== Excerpt provided ==
— begin —
The speeches were important in their political clarity. The message was clear. The masses must realise that the struggle for development and change must be stepped up. No places of complacency now existed in a class-divided society. The enemy of the people was on the move, at the gates, and the ruling classes, with their sponsored political outfits tagging along, were gradually making themselves geared up for a ‘Paribartan,’ (complete political transformation) -- of the wrong kind. The masses look to the vanguard Party of their own to lead the way in the struggle that unfolds across Bengal.

Chief Minister and CPI (M) leader Buddhadeb Bhattacharjee was sharp in his argumentation against the danger that had both indigenous and foreign origin. The stakes here and abroad backed the ultra left -- and the outfits of the loot-and-scoot variety, like the Trinamul Congress -- with their anarchic bursts of anti-people atrocities.

Buddhadeb also reminded the packed gathering that covered every millimetre of the maidan, and beyond, that the time had come to build up resistance to the unholy efforts going on towards creation of social and political anarchy in Bengal, to bring back the days of the jackal of the seventies.

The Left Front was the consequence and the fruit of the long periods of struggle from the sixties of the last century, said Buddhadeb who went on to point out that it had been the LF and the CPI (M) that had struggled to give back to the masses the dignity they had lost during the oppressive régimes of the past. Buddhadeb spoke about the redistributive land reforms, the recognition of the share-croppers as land-holders, and he talked about the development of the rural sector even in the remotest parts of Bengal

Buddhadeb also spoke about the growth in the industrial sector as well in the infrastructural and services sectors in Bengal. Any Paribartan would now be aimed farther development of the mass of the people and of the poor in particular, for ‘we too want change, for the betterment of lives and livelihoods of the people,’ said the CPI (M) Polit Bureau member.

Buddhadeb denounced strongly the splittists’ acts of omission and commission for the nefarious plan here was the divide the people along lines of region, religion, languages, caste, and creed. The democratic movement must resist these efforts. Buddhadeb concluded with the words that while the CPI (M) and the LF had come far, there was plenty of mileage to cover with the goal of change for the better. The Party and the LF must stand firm in the effort to lead the masses towards that task that lay inexorably ahead.

Biman Basu who presided over this massive gathering of a militant nature had an underlying premise to his short, sharp address. The task was to isolate the forces of anarchy and unite the poor against the noxious attempts to destabilise Bengal.
— end —
== Your tasks ==
1. In the excerpt, who presided over the gathering?
2. Does each statement below agree with the excerpt? Answer yes or no for each and quote the words that settle it.
(a) Buddhadeb Bhattacharjee is identified as a CPI (M) Polit Bureau member.
(b) The Left Front grew out of struggles that began in the seventies.
(c) Biman Basu gave a long address.

== Dataset excerpts ==
— begin —
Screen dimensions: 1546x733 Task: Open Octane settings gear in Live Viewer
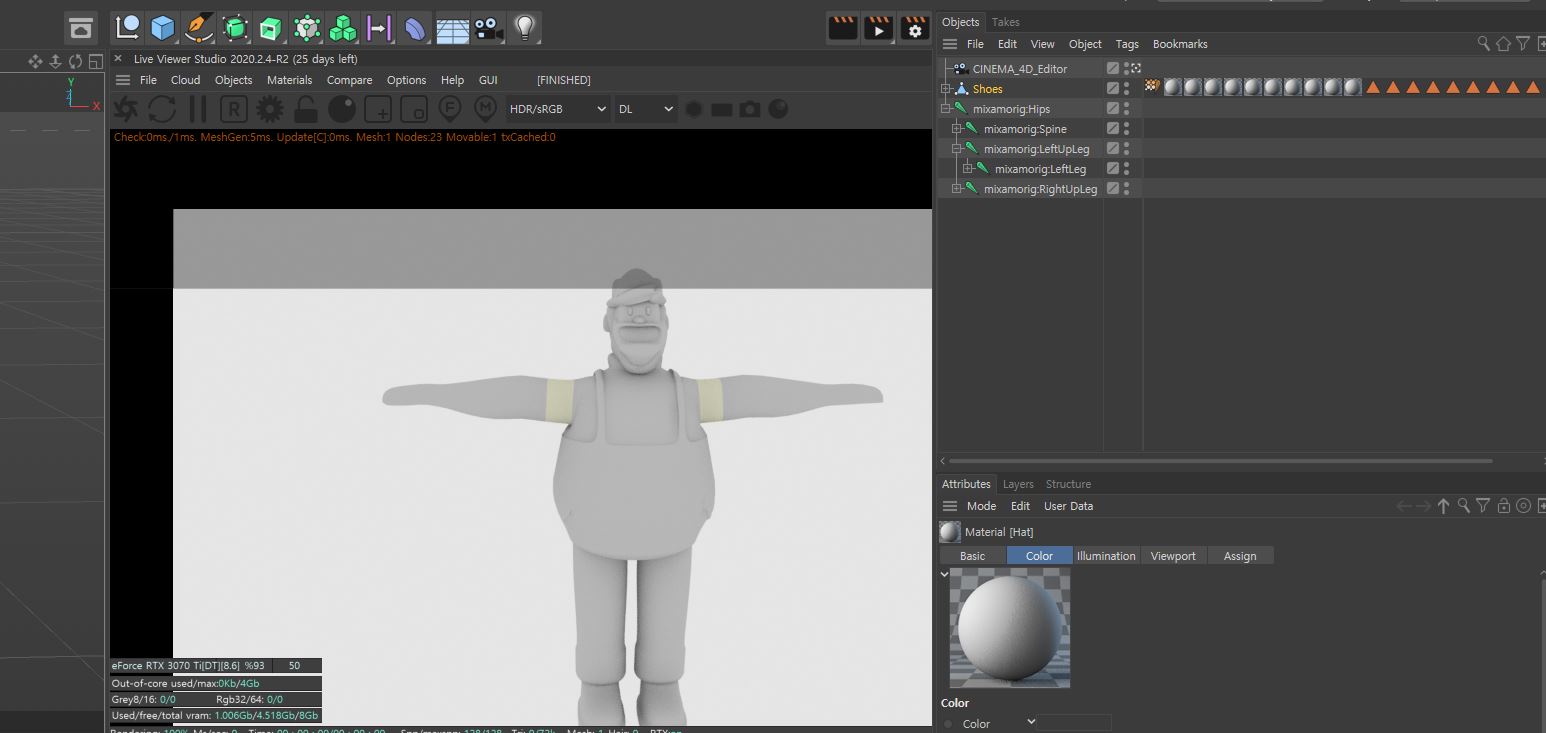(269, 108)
— end —
— begin —
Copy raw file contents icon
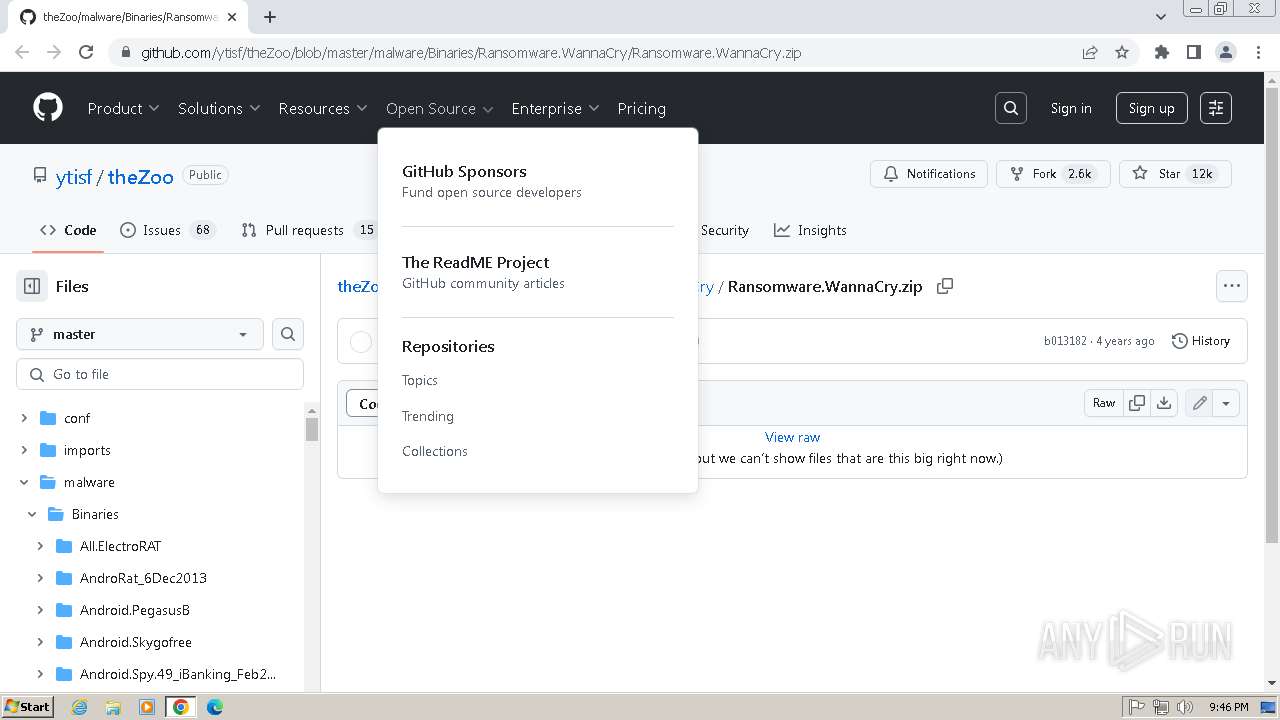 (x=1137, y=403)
— end —
— begin —
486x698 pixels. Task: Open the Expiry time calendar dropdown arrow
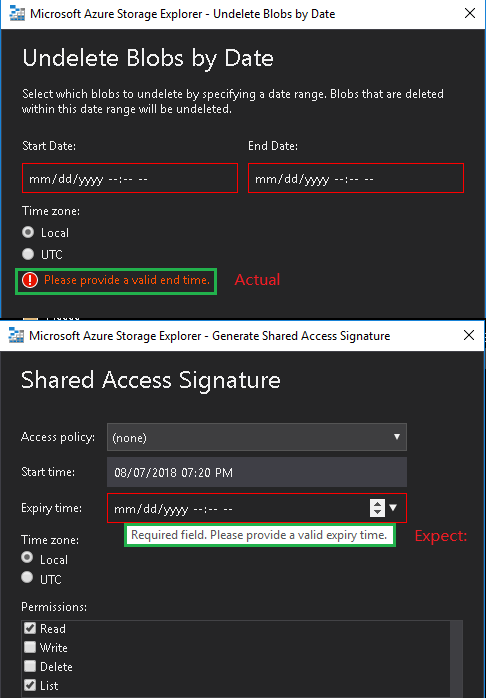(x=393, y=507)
— end —
== Expected outputs ==
1. Biman Basu

2.
(a) Yes: "said the CPI (M) Polit Bureau member."
(b) No: "the long periods of struggle from the sixties of the last century"
(c) No: "his short, sharp address."